Personalized Circulating Tumor DNA Analysis as a Predictive Biomarker in Solid Tumors - Episode 2
George Ansstas, MD, and Firas B. Badin, MD, discuss the potential clinical implications of using circulating tumor DNA as a predictive biomarker in solid tumor patients treated with immunotherapy.
Firas Badin, MD: In summary, INSPIRE trial was a simple, straightforward study: 100 patients, different tumor types, progressive and conventional treatment, received immunotherapy with Keytruda, followed as you would usually follow in any clinic. In addition, we used personalized circulating tumor DNA and looked at outcomes, response rates, and survival and progression-free survival to see if that might correlate with what’s happening to the tumor DNA and blood.
I think there are a lot of interesting questions that we can go over from the [INSPIRE] study, multiple ones. I think the first question is, with any study, what is the key takeaway from this paper, George?
George Ansstas, MD: To me, it’s very important to my practice. Where I see most utilization of circulating tumor DNA, since I’m a melanoma physician, and I use tons of immune checkpoint inhibitors, is the phenomena of pseudoprogression. I feel this test now really relieves a lot of issues or problems in my mind. When I face these patients, if I have a baseline, and I follow the level of these patients, that could really help me in making my decision of whether I would proceed with my treatment or if I should change treatment on these patients. Second, actually, I’m learning more and more about circulating tumor DNA and the importance of reflecting on long-term outcomes. As you shared with me, Firas, here with patients who cleared their circulating tumor DNA, those patients had no relapses with almost a follow-up of 3 years. Such data make you feel that this biomarker can have a lot of value in our practice and can give us a lot of assurance in our decision-making. And lastly, I would also echo what we just said. We felt repeatedly with the data that the circulating tumor DNA can trump the imaging finding. Even if you have an assuring result on imaging, either if you have partial, complete, or stable disease, and you are assured with the results. But if you have an increase in circulating tumor DNA, you’re probably falsely assured that these patients are doing well. But in reality, those patients are destined to have progression soon after. That’s what I feel I’ve learned from the data out there from INSPIRE and some other collective data from Natera about the importance of integrating these things in my practice.
Firas Badin, MD: George, I’ve heard the argument from my colleagues, some of them are enthusiastic, some of them are not. Some of them say, “This is not the prime time yet for circulating tumor DNA assays.” But to me, really, this is the future of oncology. I think we’re taking our oncology clinic to a whole new level beyond conventional methods, beyond imaging, beyond radiology, beyond serology. Now, we have a way of really evaluating, very early, as we saw with the INSPIRE trial, as early as 6 weeks, whether the patients are going to draw benefit from the current treatment or not, and also predict their survival curves, that we can use this new method to help us clarify confusing clinical findings, like you mentioned, the pseudoprogressions, the pseudoresponders, the super responders. Sometimes, patients, if they clear their circulating tumor DNA, do we need to treat them the same way we do other patients? So there are a lot of very interesting questions that the study, at least theoretically, to me, has brought up. I personally might make some clinical changes in my practice, the way I approach certain patients, certain cases.

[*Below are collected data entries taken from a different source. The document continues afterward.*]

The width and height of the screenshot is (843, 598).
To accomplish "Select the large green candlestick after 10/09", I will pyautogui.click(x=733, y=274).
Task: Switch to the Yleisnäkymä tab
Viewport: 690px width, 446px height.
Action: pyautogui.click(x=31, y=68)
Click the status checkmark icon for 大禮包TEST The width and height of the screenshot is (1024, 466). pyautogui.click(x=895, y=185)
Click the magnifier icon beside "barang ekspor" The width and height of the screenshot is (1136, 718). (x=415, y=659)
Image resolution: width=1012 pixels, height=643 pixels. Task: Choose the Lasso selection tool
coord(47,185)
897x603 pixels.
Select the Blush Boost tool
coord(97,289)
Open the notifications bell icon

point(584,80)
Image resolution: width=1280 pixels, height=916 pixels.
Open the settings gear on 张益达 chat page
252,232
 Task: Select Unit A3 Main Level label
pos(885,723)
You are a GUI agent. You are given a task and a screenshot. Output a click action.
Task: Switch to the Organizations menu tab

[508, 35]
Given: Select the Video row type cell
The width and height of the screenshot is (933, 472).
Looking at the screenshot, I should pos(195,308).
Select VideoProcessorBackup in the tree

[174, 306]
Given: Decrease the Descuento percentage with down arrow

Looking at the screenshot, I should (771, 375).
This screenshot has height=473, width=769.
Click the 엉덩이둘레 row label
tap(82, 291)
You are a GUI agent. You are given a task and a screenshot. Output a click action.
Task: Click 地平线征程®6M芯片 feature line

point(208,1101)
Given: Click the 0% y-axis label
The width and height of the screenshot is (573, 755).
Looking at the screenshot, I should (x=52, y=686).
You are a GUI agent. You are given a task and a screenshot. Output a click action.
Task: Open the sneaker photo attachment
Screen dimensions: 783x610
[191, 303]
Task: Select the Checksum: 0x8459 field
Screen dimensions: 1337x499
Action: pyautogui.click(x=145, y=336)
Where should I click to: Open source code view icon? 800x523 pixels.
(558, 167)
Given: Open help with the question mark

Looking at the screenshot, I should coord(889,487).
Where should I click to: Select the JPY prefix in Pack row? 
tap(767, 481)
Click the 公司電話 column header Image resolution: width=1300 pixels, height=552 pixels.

George Ansstas, MD: I agree, Firas, in all the points you raised here. Also, it’s food for thought for us who are in academia to build on this concept and these data to see how we can change our approach to many diseases. For example, I’m writing an investigator-initiated trial to look at the importance of clearing circulating tumor DNA as an early surrogate for outcomes in patients with a stage II melanoma. So we’re looking at patients with stage II for whom we have no standard of care treatment. Those patients traditionally are approached by observation, and serial scans, and examinations. We’re trying to approach these patients who have positive circulating tumor DNA, knowing that most of these patients, when they have this, they are destined to recur, with a treatment approach and to see how often we can clear their circulating tumor DNA. We are counting on the data you shared with me, that if we clear that circulating tumor DNA, probably these patients are destined to enjoy many years of relapse-free survival. I feel that what we raised here can have, definitely, implications either on day-to-day practices or even as a concept in many clinical trials.
Firas Badin, MD: George, based on these data, would you make any changes in the way you utilize circulating tumor DNA in your clinic?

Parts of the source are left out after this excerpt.